All the facts were now available to establish the primary structure of DNA as a linear polynucleotide in which each deoxyribonucleoside is linked to the next by means of a 3′-to-5′ phosphate diester (Section 2.2.1, Figure 2.10). The presence of only diester linkages was essential to explain the stability of DNA to chemical hydrolysis, since phosphate triesters and monoesters, not to mention pyrophosphates, are more labile. The measured molecular masses for DNA of about 1 × 106 meant that a single strand of DNA would have some 3000 nucleotides. Such a size was much greater than that of enzyme molecules, but entirely compatible with Staudinger's established ideas on macromolecular structure for synthetic and natural polymers.14 However, by the mid-point of the twentieth century, chemists could advance no further with the primary structure of DNA. Neither of the key requirements for sequence determination was to hand: there were no methods for obtaining pure samples of DNA with homogeneous base sequence nor were methods available for the cleavage of DNA strands at a specific base residue. Consequently, all attention came to focus on the secondary structure of DNA.

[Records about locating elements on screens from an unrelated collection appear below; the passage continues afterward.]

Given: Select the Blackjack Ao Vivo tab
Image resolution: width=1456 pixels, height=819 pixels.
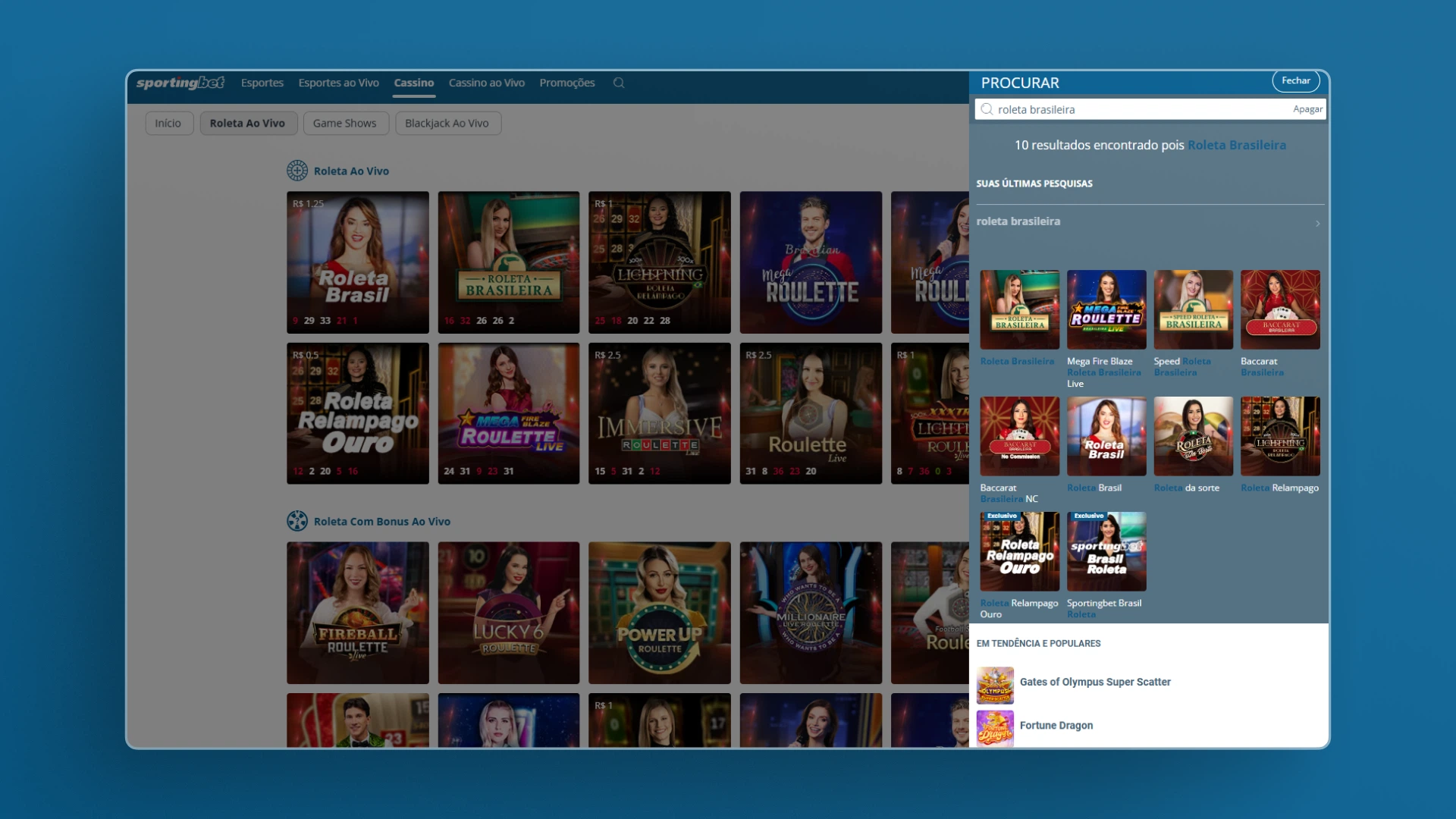Looking at the screenshot, I should point(447,123).
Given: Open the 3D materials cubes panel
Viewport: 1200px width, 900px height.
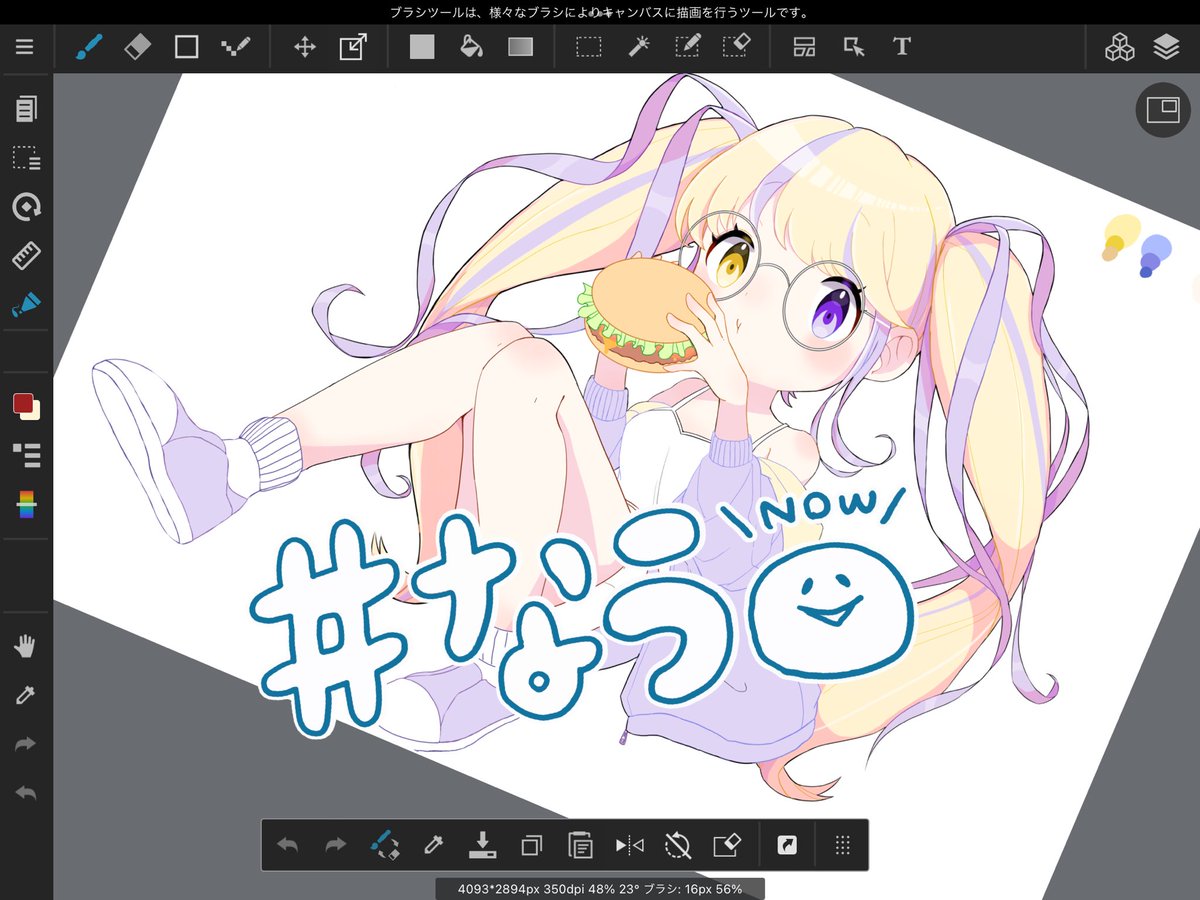Looking at the screenshot, I should point(1119,47).
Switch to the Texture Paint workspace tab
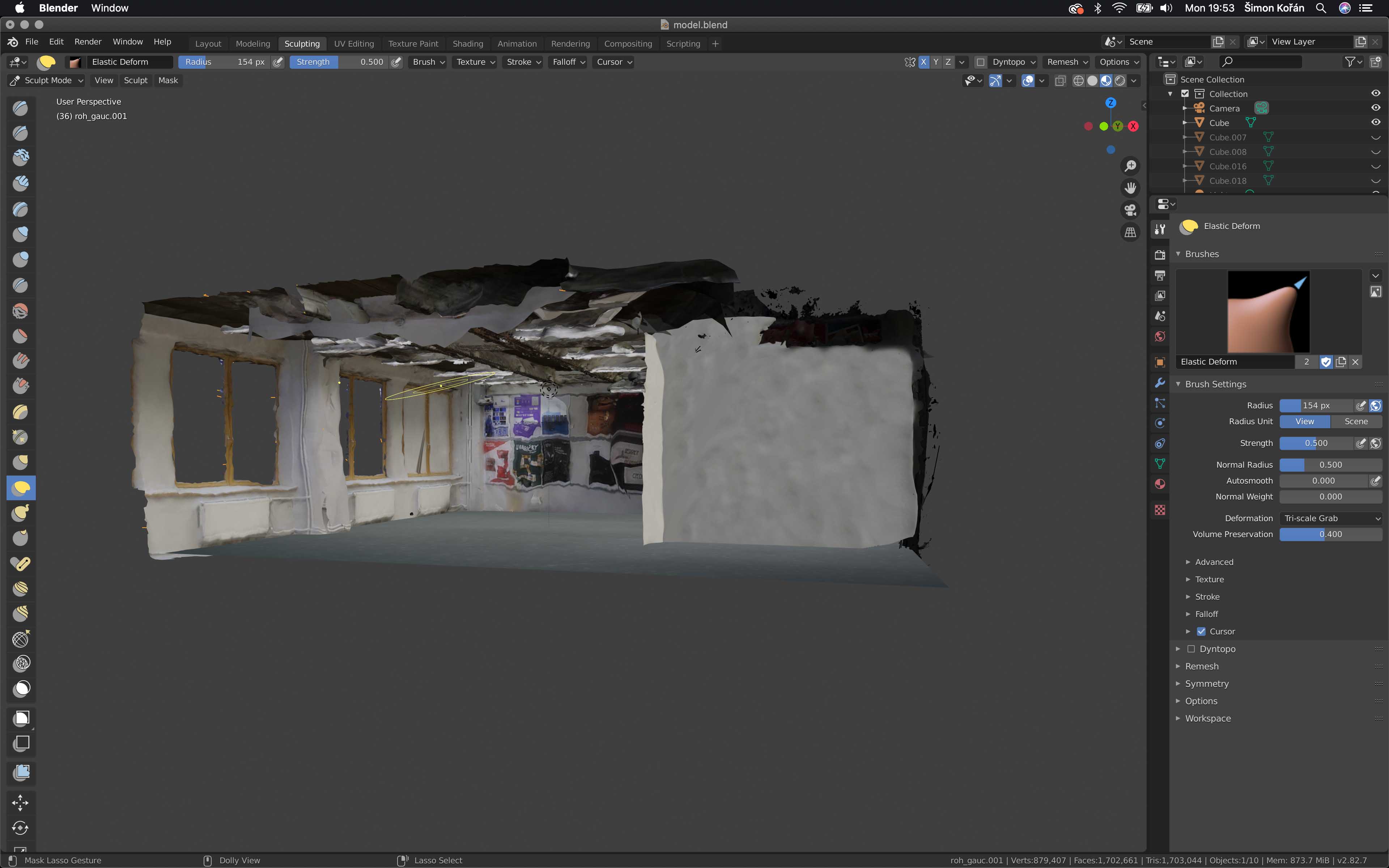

Two independent experiments in biophysics revealed that DNA possesses an ordered secondary structure. Using a sample of DNA obtained from Hammarsten in 1938, Astbury and Bell obtained an X-ray diffraction pattern from stretched, dry fibres of DNA. From the rather obscure data they deduced “… A spacing of 3.34 Å along the fibre axis corresponds to that of a close succession of flat or flattish nucleotides standing out perpendicularly to the long axis of the molecule to form a relatively rigid structure.”14 These conclusions roundly contradicted the tetranucleotide hypothesis.
Some years later, Gulland studied the viscosity and flow-birefringence of calf thymus DNA and thence postulated the presence of hydrogen bonds linking the purine–pyrimidine hydroxyl groups and some of the amino groups. He suggested that these hydrogen bonds could involve nucleotides either in adjacent chains or within a single chain, but he somewhat hedged his bets between these alternatives.15 Sadly, Astbury returned to the investigation of proteins and Gulland died prematurely in a train derailment in 1947. Both of them left work that was vital for their successors to follow, but each contribution contained a misconception that was to prove a stumbling block for the next half-a-dozen years. Thus, Linus Pauling's attempt to create a helical model for DNA located the pentose-phosphate backbone in its core and the bases pointing outwards16 — as Astbury had decided. Gulland had subscribed to the wrong tautomeric forms for the heterocyclic bases thymine and guanine, believing them to be enolic and having hydroxyl groups. The importance of the true keto forms was only appreciated in 1952.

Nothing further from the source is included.